==== SOURCE MATERIAL ====
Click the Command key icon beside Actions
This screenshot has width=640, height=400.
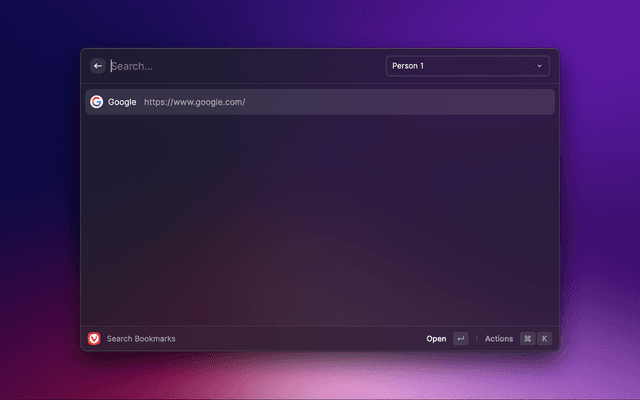pos(527,339)
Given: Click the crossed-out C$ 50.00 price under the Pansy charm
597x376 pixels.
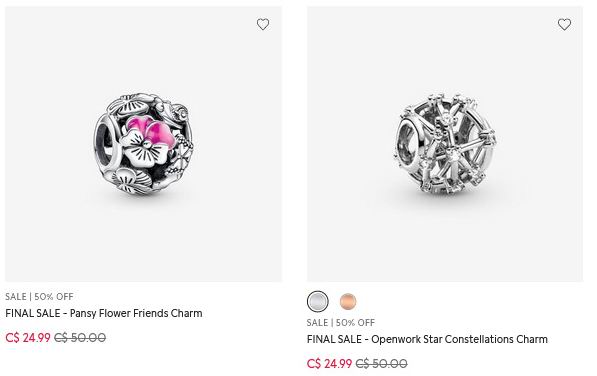Looking at the screenshot, I should [x=80, y=338].
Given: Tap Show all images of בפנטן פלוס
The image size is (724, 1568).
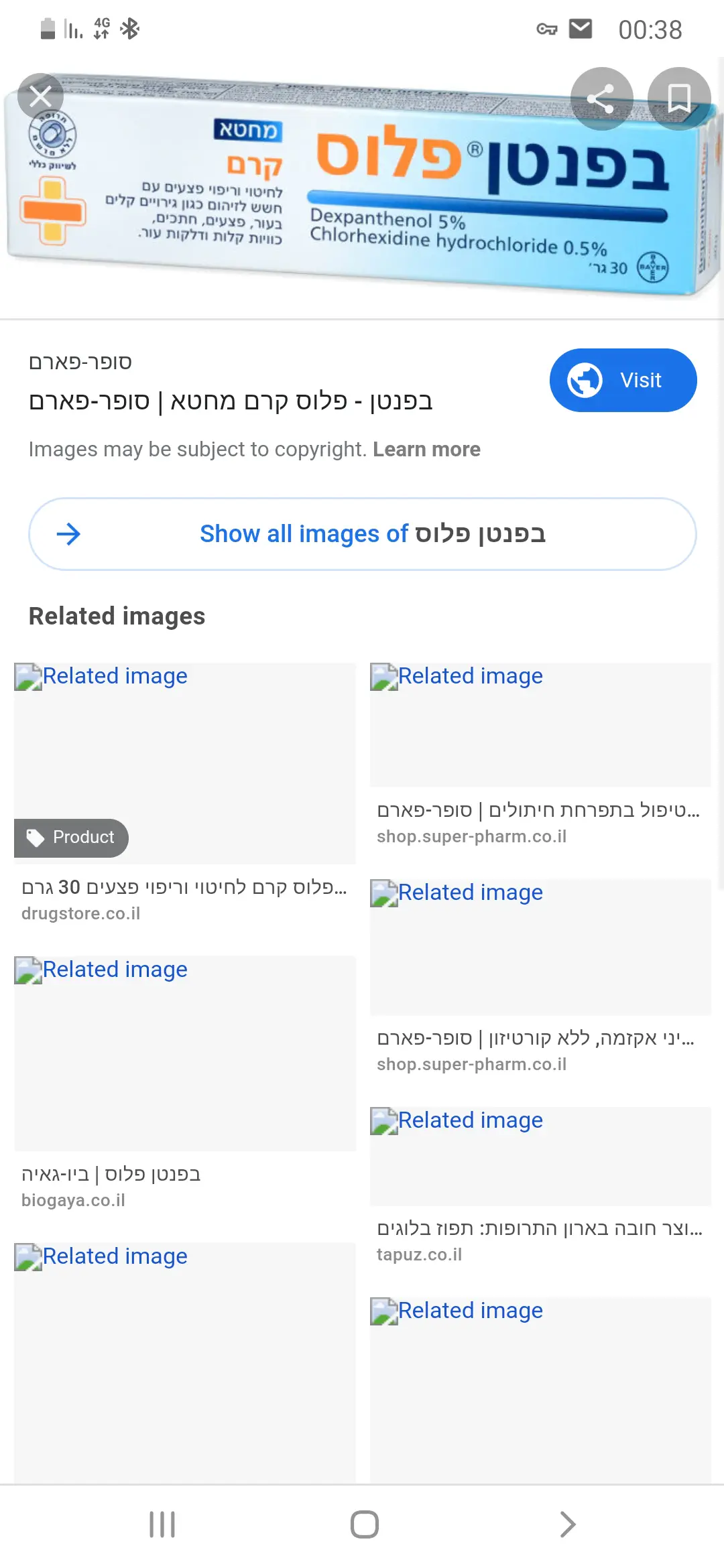Looking at the screenshot, I should click(x=362, y=534).
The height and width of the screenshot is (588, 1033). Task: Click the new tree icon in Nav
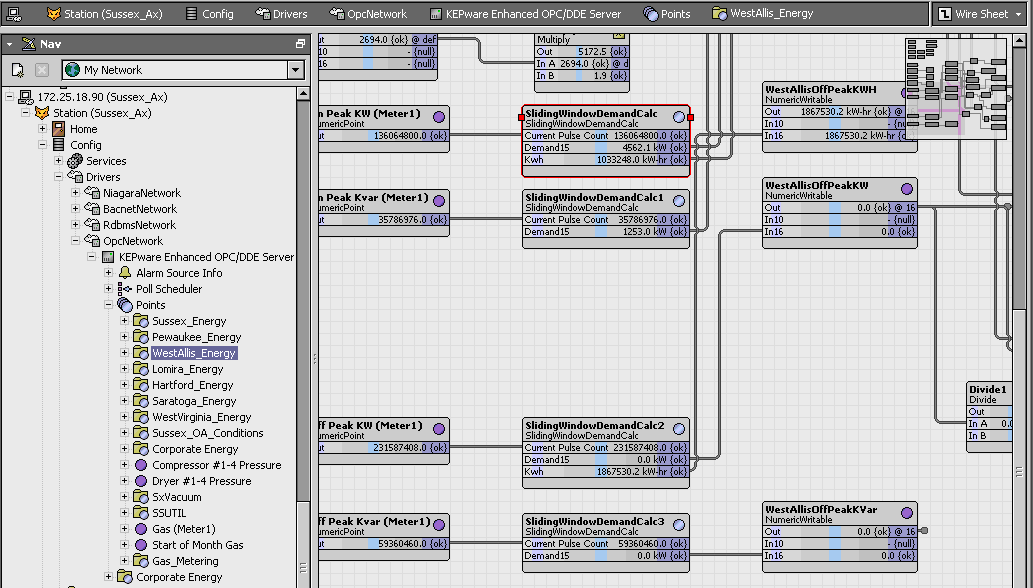[18, 70]
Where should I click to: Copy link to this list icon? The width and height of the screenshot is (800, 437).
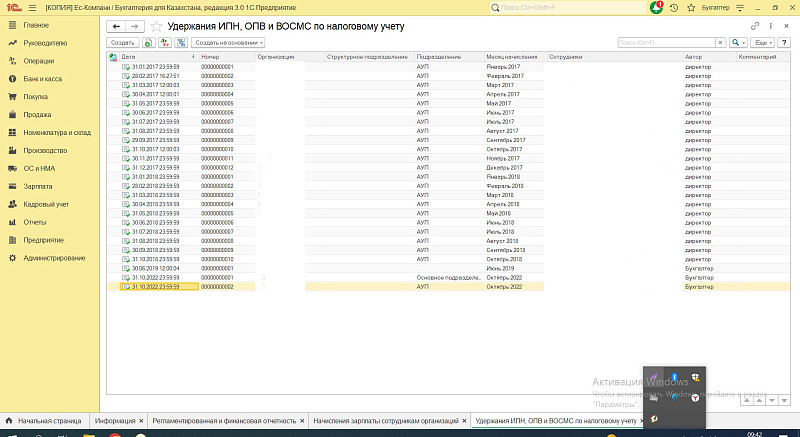click(753, 25)
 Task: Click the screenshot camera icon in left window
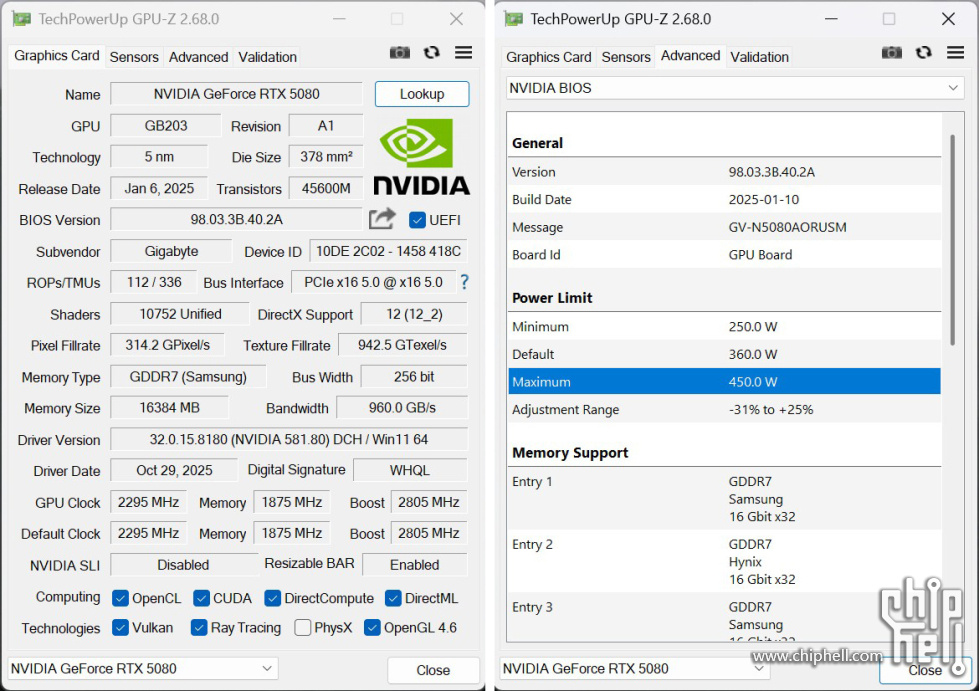(400, 53)
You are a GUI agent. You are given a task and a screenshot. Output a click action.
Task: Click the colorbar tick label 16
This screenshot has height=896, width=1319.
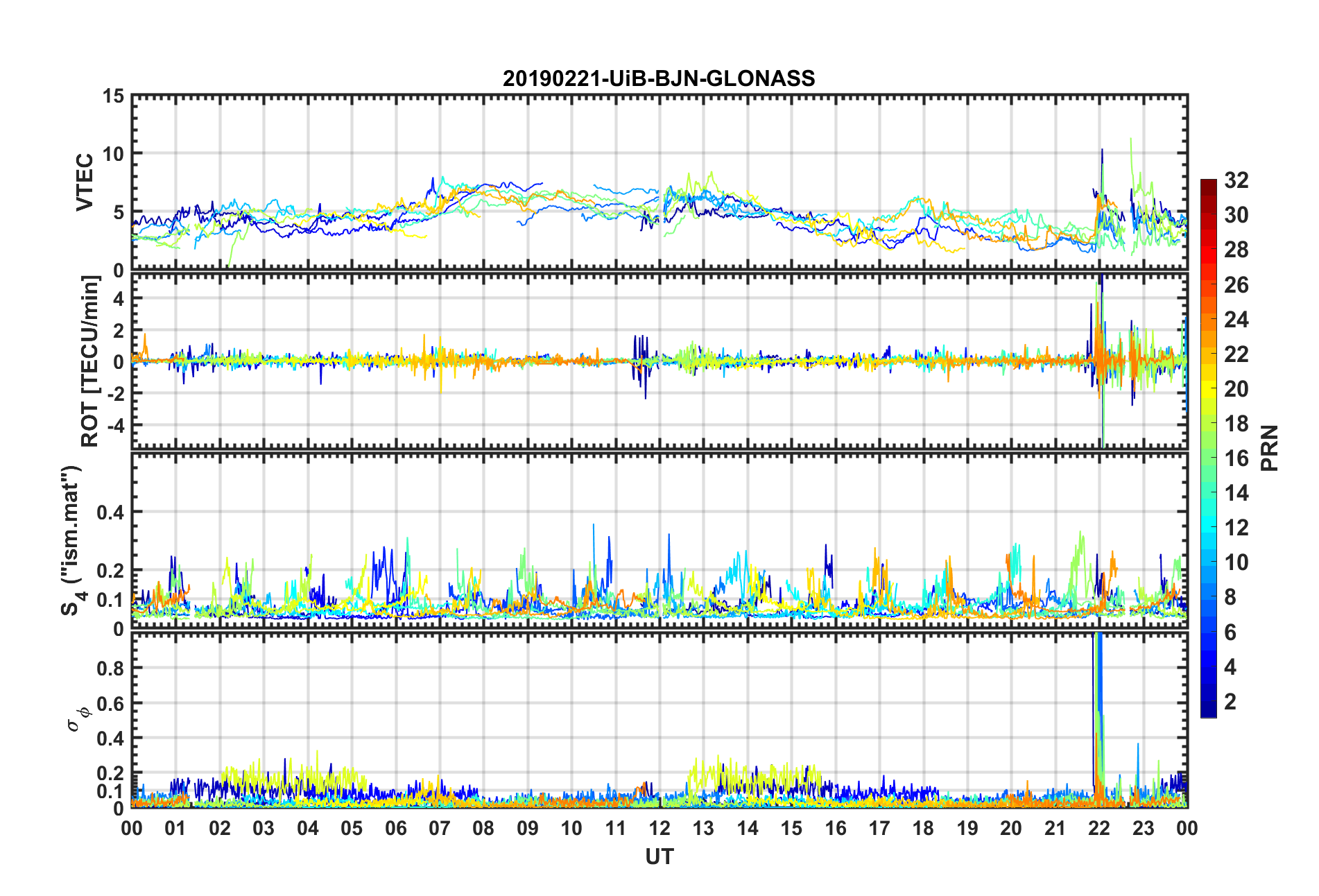tap(1236, 458)
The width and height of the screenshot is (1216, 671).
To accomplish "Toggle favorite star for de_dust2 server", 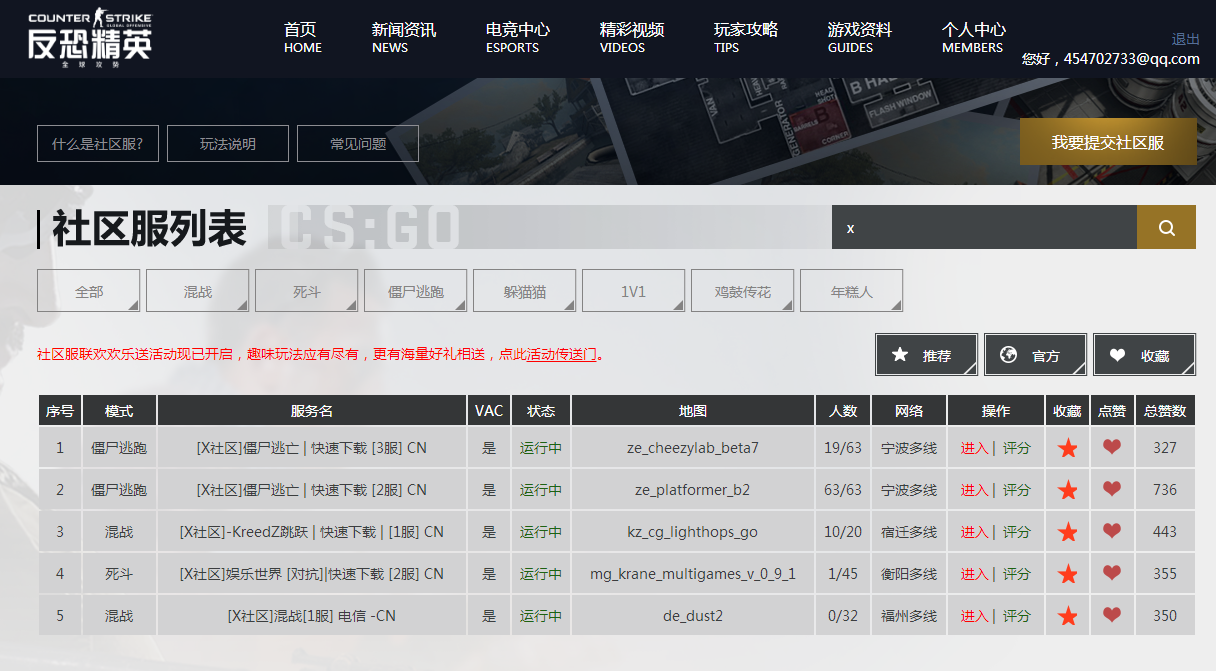I will [1067, 615].
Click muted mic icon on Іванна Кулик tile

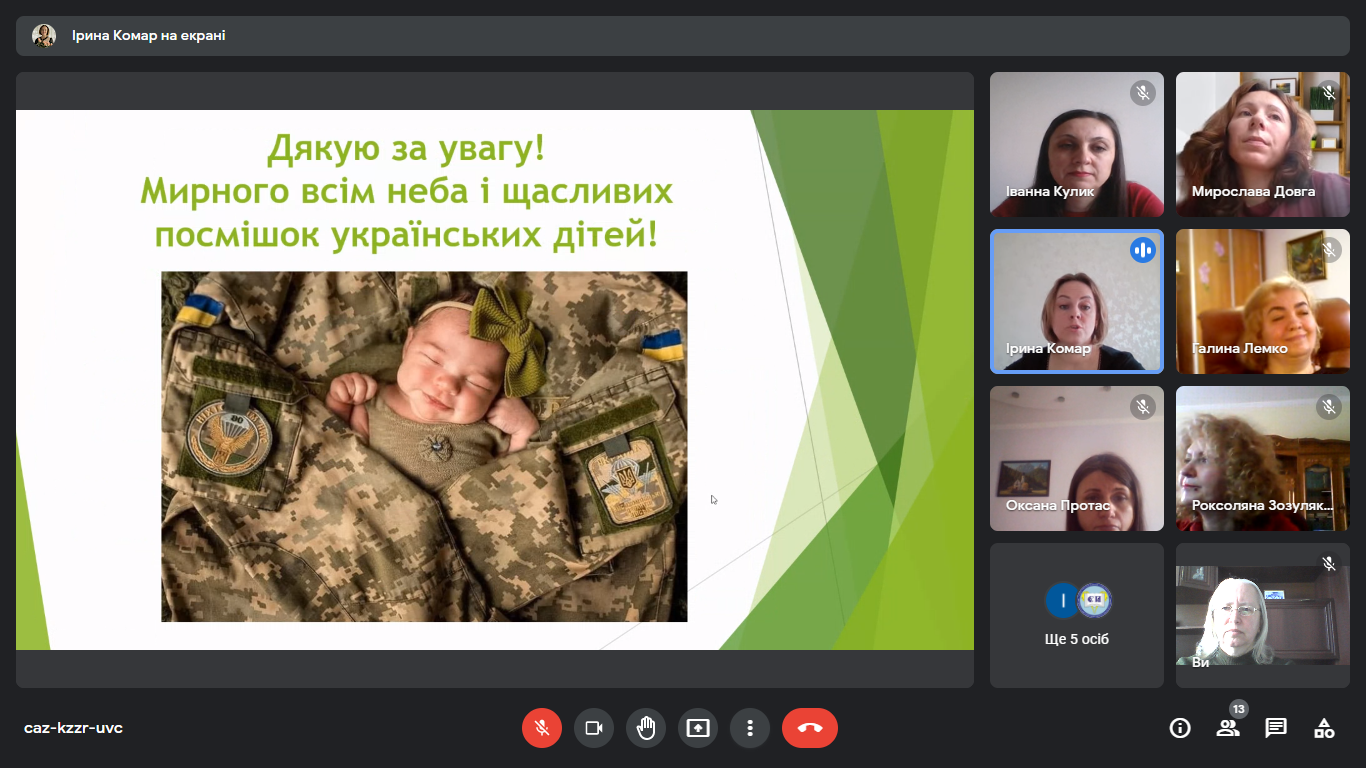tap(1143, 93)
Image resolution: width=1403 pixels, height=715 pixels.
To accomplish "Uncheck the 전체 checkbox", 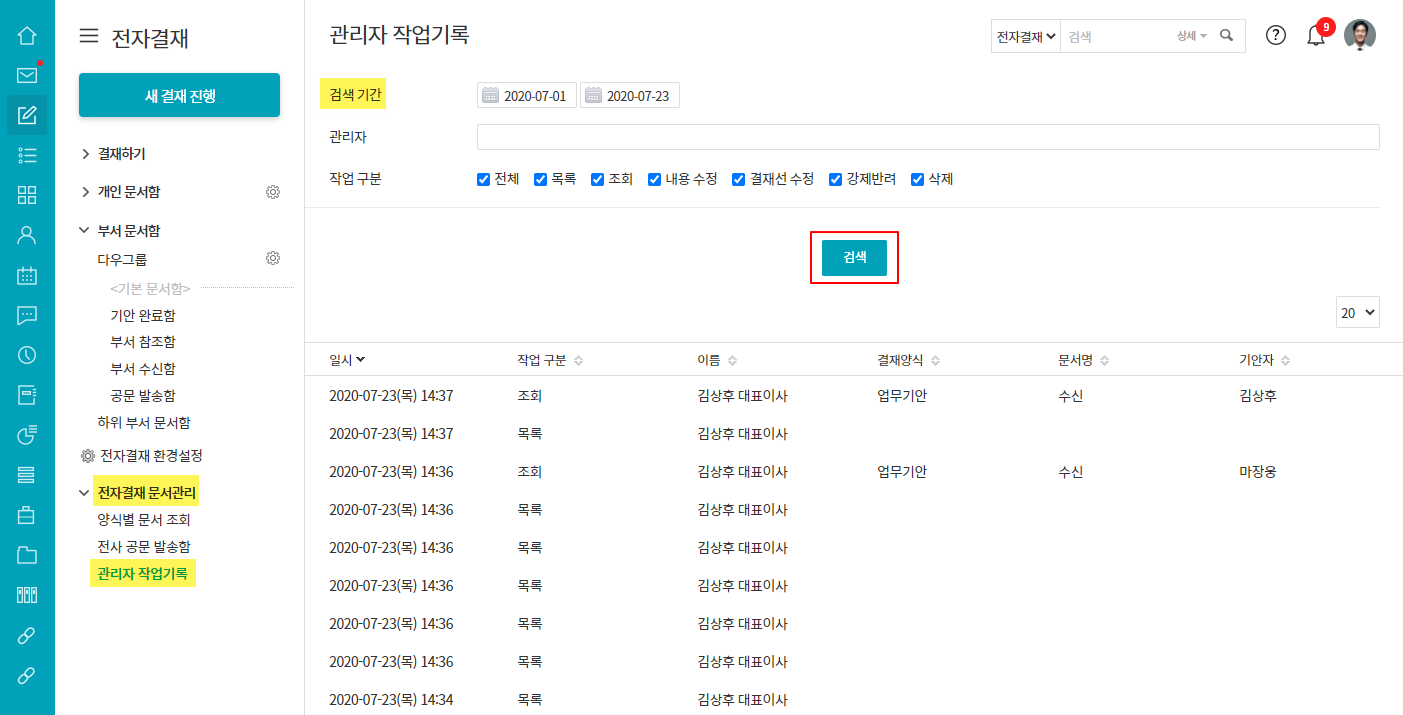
====
> [TASK DESCRIPTION]
Using the data above, retype exactly the lines from the line with "Where should I" to the line with "Task: Click the colorbar tick label 16", inclusive. No pictures and nothing else.

> [YOUR SOLUTION]
Where should I click to: Copy link to this list icon? The width and height of the screenshot is (800, 437).
click(753, 25)
 Task: Click the screenshot camera icon in left window
(400, 53)
You are a GUI agent. You are given a task and a screenshot. Output a click action.
Task: Click the colorbar tick label 16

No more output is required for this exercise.